Duration and frequency of treatment / exposure:

12 days

No. of animals per sex per dose / concentration:

74 male and 60 female rats

Control animals:

not specified

Positive control reference chemical:

No positive control substance was tested.

Details on study design:

- Bioavailability studies: Carried out with two groups of 7 male rats each. One of them received calcium gluconate as reference standard and the other one calcium gluconate stabilised with glycine.
- Biodistribution studies: Carried out with six groups of 10 rats/sex.
- Toxicity study: In addtion, toxicity of Biocal was investigated using six groups of ten rats/sex, receiving doses of 10, 11, 12, 13, 14 and 15 g Biocal/kg bw.

Details on dosing and sampling:

PHARMACOKINETIC STUDY (Absorption, distribution, excretion)
Bioavailability study
- Tissues and body fluids sampled: urine, faeces
- Time and frequency of sampling: Each rat was placed in a stainless steel metabolic cage, allowing the separation of urine from faeces. The urine was collected for a period of 12 days and its volume was
measured daily. Samples of 1 mL were taken in triplicate and were kept for subsequent radioactivity determination.
- Other: Bioavaiability was determined by measurement of 45Ca urine excretion as a function of time and given as the percentage of the total amount of 45Ca activity in urine.
PHARMACOKINETIC STUDY (Absorption, distribution, excretion)
Biodistribution study
- Tissues and body fluids sampled: blood, other tissues
- Time and frequency of sampling: Biological distribution was carried out 12 days after administration of the compounds, in order to determine the calcium biodistribution. The rats received i.v. 1500 I.U. of
heparin per kg body weight, then they were anaesthetised with diethyl ether and finally bled by sinus puncture, collecting about 15 mL blood from each rat. Afterwards, liver, spleen, bone, the gut with its
content, muscle, lungs, heart, brain and kidneys were removed, washed with isotonic saline solution and weighed.

WHAT IS EXPECTED: Quote verbatim the passage of the rat calcium study excerpt that opens with the words containing "No positive control" and closes with "g Biocal/kg bw.".

RECORDED INFORMATION:
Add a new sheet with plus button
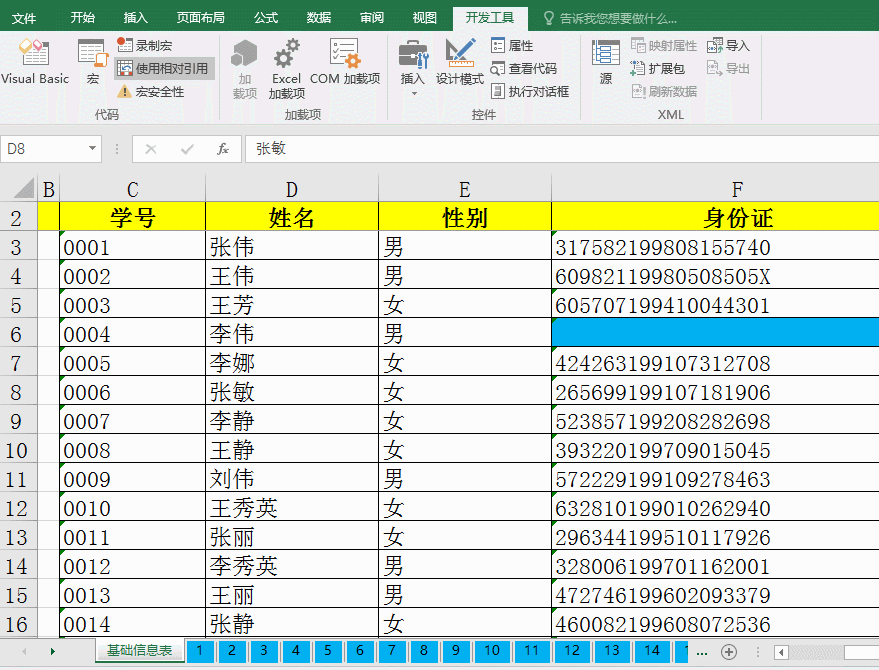This screenshot has height=670, width=879. [729, 652]
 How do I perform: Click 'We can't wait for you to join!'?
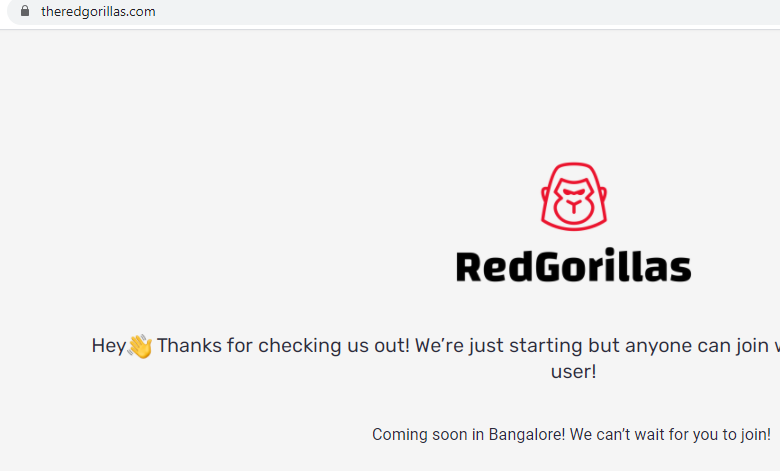click(x=670, y=434)
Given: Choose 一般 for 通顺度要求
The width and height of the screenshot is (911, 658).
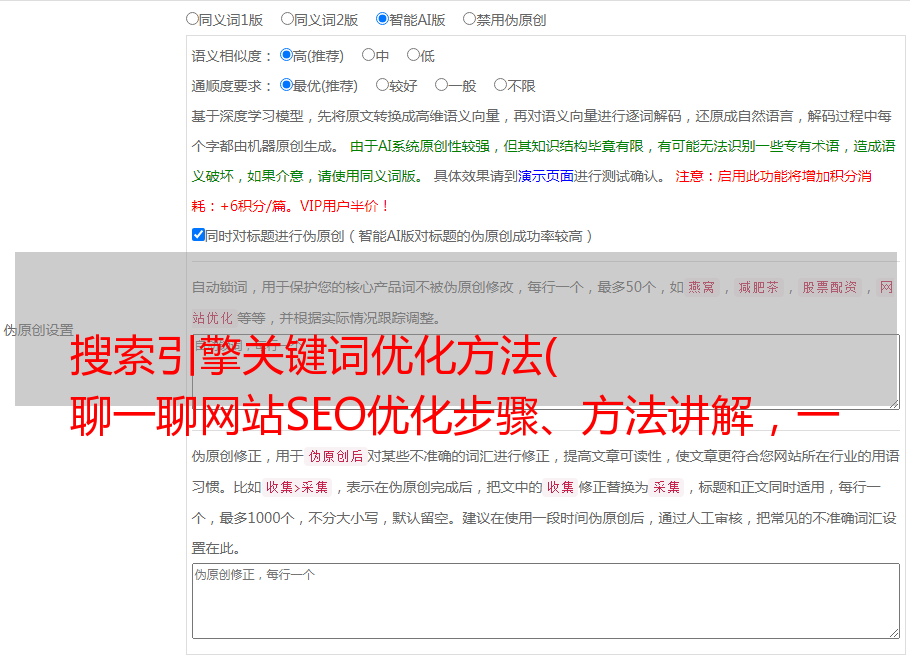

EXPECTED OUTPUT:
No positive control substance was tested.

Details on study design:

- Bioavailability studies: Carried out with two groups of 7 male rats each. One of them received calcium gluconate as reference standard and the other one calcium gluconate stabilised with glycine.
- Biodistribution studies: Carried out with six groups of 10 rats/sex.
- Toxicity study: In addtion, toxicity of Biocal was investigated using six groups of ten rats/sex, receiving doses of 10, 11, 12, 13, 14 and 15 g Biocal/kg bw.